Host is the "boot-strapping" executable that creates the container and does the composition.

Application contains the logic of my application, and more extension points for 3rd parties.

Contracts contains the interfaces (and some helper classes) that are used in the extension points.

Therefore, someone developing a 3rd party application has to include a reference to Contracts, but not to Application.

I'm thinking that my security model should look like this:

  1. Host and Application should be SecurityCritical
  2. Contracts should be SecuritySafeCritical
  3. All 3rd party extensions should be SecurityTransparent

I think that 1. will be satisfied by default. I know that I can implement 2. with an assembly attribute. The question is, how do I enforce rule 3.? Does the operating system do this automatically by flagging all downloaded extensions as untrusted? Is it possible for a downloaded extension assembly to become fully trusted?

+1  A: 

If your application is running in full trust, then by default your extensions will be running in full trust and be able to do anything they want. It won't matter what the security attributes on them are. To limit what extensions can do, you need to create a sandbox appdomain. You would set your Host and Application as fully trusted in that AppDomain and all other code would only have the permissions you grant it.

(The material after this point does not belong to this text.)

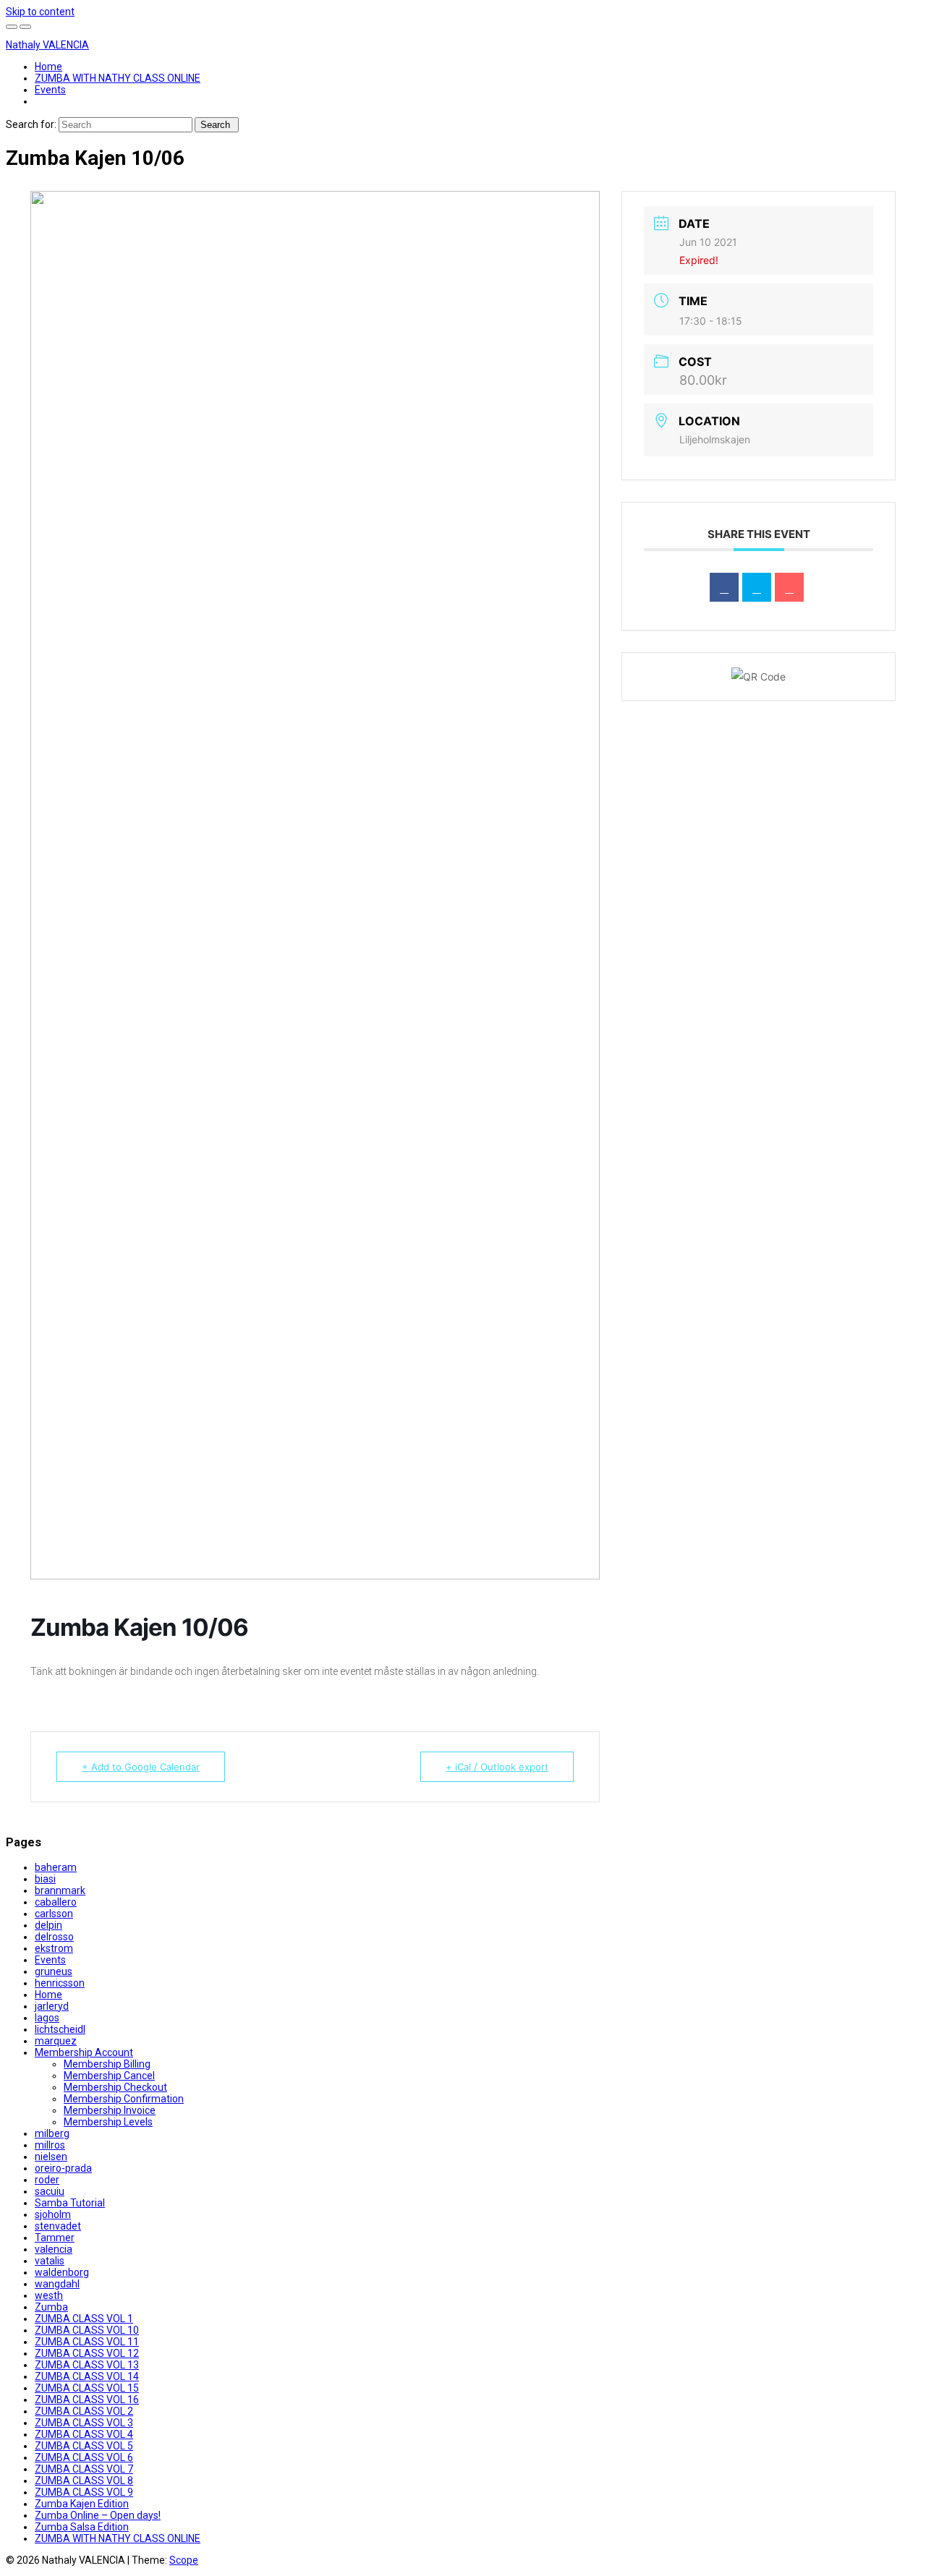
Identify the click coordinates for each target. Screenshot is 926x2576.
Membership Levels (108, 2122)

Here's an MSDN article on this topic: How to: Run Partially Trusted Code in a Sandbox

Daniel Plaisted
I'm thinking it's a lost cause. Anyone who writes a 3rd party extension and packages it into an install file and gets the owner of the PC to execute the install file will be able to run their code in full trust. MEF doesn't let you load extension assemblies into their own app domain. Maybe it's possible for me to load my very critical code (containing security keys, etc.) into *its* own app domain.
Scott Whitlock
@Scott You can design your app so that 3rd party extensions are a package that your app understands instead of executable install files. Then you have your app manage the extensions and don't let it execute code on install. MEF doesn't do anything specific with AppDomains, but you can still create a sandboxed AppDomain and then create a MEF container within that AppDomain. Or you could look at System.Addin (MAF), which does handle creating plugins in different AppDomains. MAF is quite complicated though, so it might be easier to roll your own sandboxing with MEF.